Around Milano

While the city's old sectors continue to feature showrooms and ateliers that showcase fashion and interior design, the areas north and northeast of Milan are where the city's new, stunning built environment now matches its view to the future.

Milan's soccer teams have headquarters in the San Siro area and now play at the stadium renovated in the 1990s, also nicknamed San Siro. But the three skyscrapers that have changed the horizon from some Milan viewpoints (amazingly, you can see two of them if you look one direction on the street where church housing The Last Supper is) are part of CityLife, an attempt to create a new, exciting Milan living, working and recreational center of the future. The three, Allianz Tower (The Straight One), Generali Tower (The Twisted One), and Libeskind Tower (The Curved One), designed by world-renowned architects Arata Isozaki, Zaha Hadid, and Daniel Libeskind (in order), seem to bend toward each other and are striking, beautiful monolithic structures that seem to embody Milan's confident place in the world of design and innovation.
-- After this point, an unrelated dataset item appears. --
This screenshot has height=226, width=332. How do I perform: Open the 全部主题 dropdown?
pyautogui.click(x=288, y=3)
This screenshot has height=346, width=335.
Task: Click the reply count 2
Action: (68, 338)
Another innovative site contains the sustainable, biodiverse Bosco Verticale (Vertical Wood) towers, covered with hanging gardens. The 2000+ plants create their own microclimate, absorb CO2, and moderate area temperature and humidity.

Yet another is the city's conevention center, Fiera Milano Congress, is Europe's largest, a sprawling, organic spread of metal.

Ah, La Scala. Even though the opera season would not begin until December 2021, tours are available. You can go behind the scenes of many opera houses worldwide, but this is where so much musical history was made. The visit takes you to the royal box, describes the painstaking rehab of paint fabrics and decorations after a fire and has you climb back and below the stage to see how renovation allows more than one opera to be staged and ready for rehearsals and performance during a season. Chicago's now favorite Italian son, Ricardo Muti, did not fare so well there the first time he conducted due to a creative dispute, but was welcomed back some years later.